When a Band Member Quits: A Discussion of Music Rights, Replacements and Other Considerations


Q: I play with the Rock ‘Em Sock ‘Em Robots (Arlington, VA). The only founding member of the band who’s been with the band longer than I have has just decided to call it quits. He was responsible for the riffs on our first album, which is also still under production. Now while I am the band’s primary vocalist/bassist/songwriter, he laid the instrumental groundwork for most of the songs. I’ve still got a fantastic drummer and lead guitarist (we were a four piece) who are a couple of wildcards, but I want to keep moving forward. So my question is this: should I replace my rhythm guitarist, or should we try rockin’ a power trio vibe?

A: There are many things to consider here.

The first thing I’d worry about is your material. If the now former member came up with the majority of the musical material for the band, or even just parts of various songs, you will either want to get his permission to continue playing those songs. This is especially true if you are recording them. You’ll need to decide what to do until you have enough newer material to phase those songs out, or you may want to simply start working hard on new material.

The question of whether to find another guitarist or do a power trio is one you’ll have to answer for yourself.
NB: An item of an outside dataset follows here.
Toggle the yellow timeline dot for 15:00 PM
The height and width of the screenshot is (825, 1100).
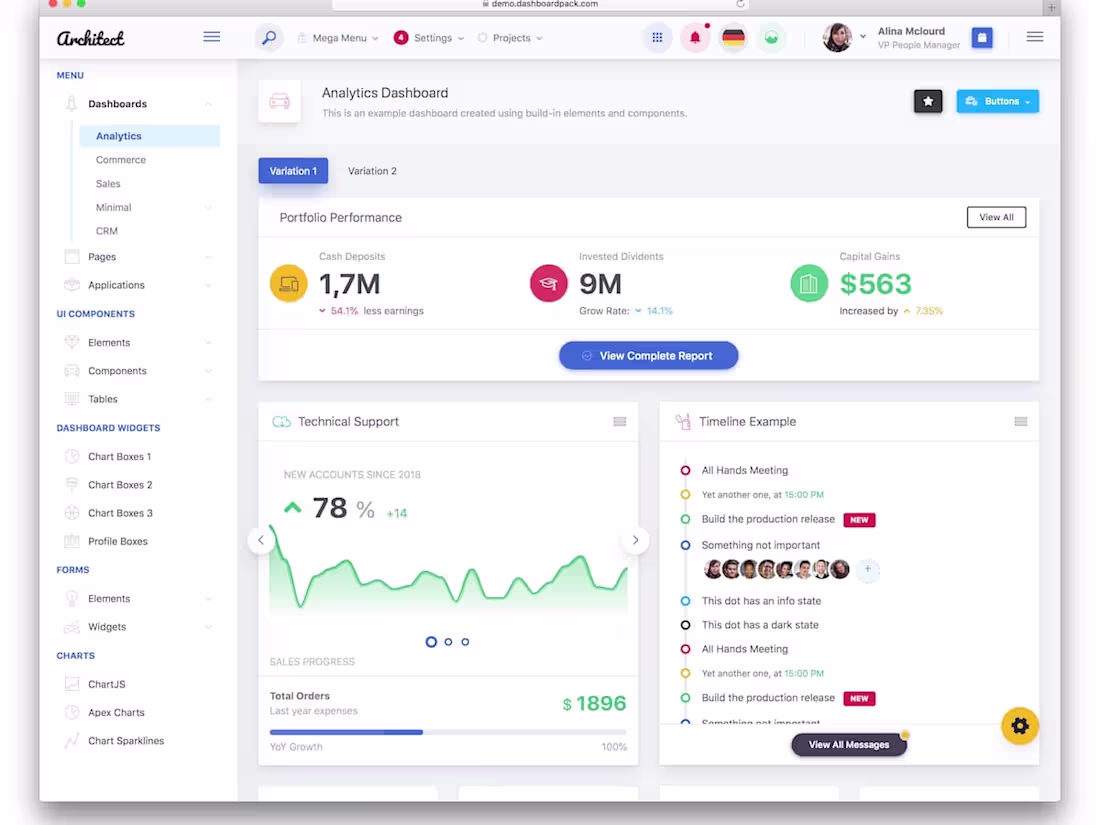(684, 494)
Personally, I love the power trio format. It allows for more interaction and often also allows for a wider dynamic range. But you’ve got to discern for yourselves whether or not the trio is strong enough on it’s own to carry the weight.

Additionally, it is certainly cheaper to work as a trio. More money per musician, less gear to shlep, fewer hotel rooms, and you can likely tour in a minivan instead of toting a trailer, saving on gas and ease of travel.

The big question is that of ownership. If he formed the band, he very well may not like you to a) continue under the same name b) play and/or record his tunes.

If he is with ASCAP or BMI, he might be willing to simply continue owning a percentage of the songs and be given credit on the album, but you’ll need to suss that out with him.

If there is a modicum of success, I’d plan on legal fees, unfortunately. It’s all really a matter of scale and ego. If this is more fun than career, it likely won’t be much of an issue. But if you are going to start touring and then do even a little well, he very well may decide that he deserves a slice of the pie, depending on his level of ownership of the material.

If you are all serious about the project, I would choose a lineup which best supports the band and then focus on discerning who owns what musically. You’ll likely want to develop more tunes and phase his stuff out as soon as possible.

Like I said, if there is success or money involved, you would probably best be served by paying a lawyer to answer some of those questions, and draw up a contract.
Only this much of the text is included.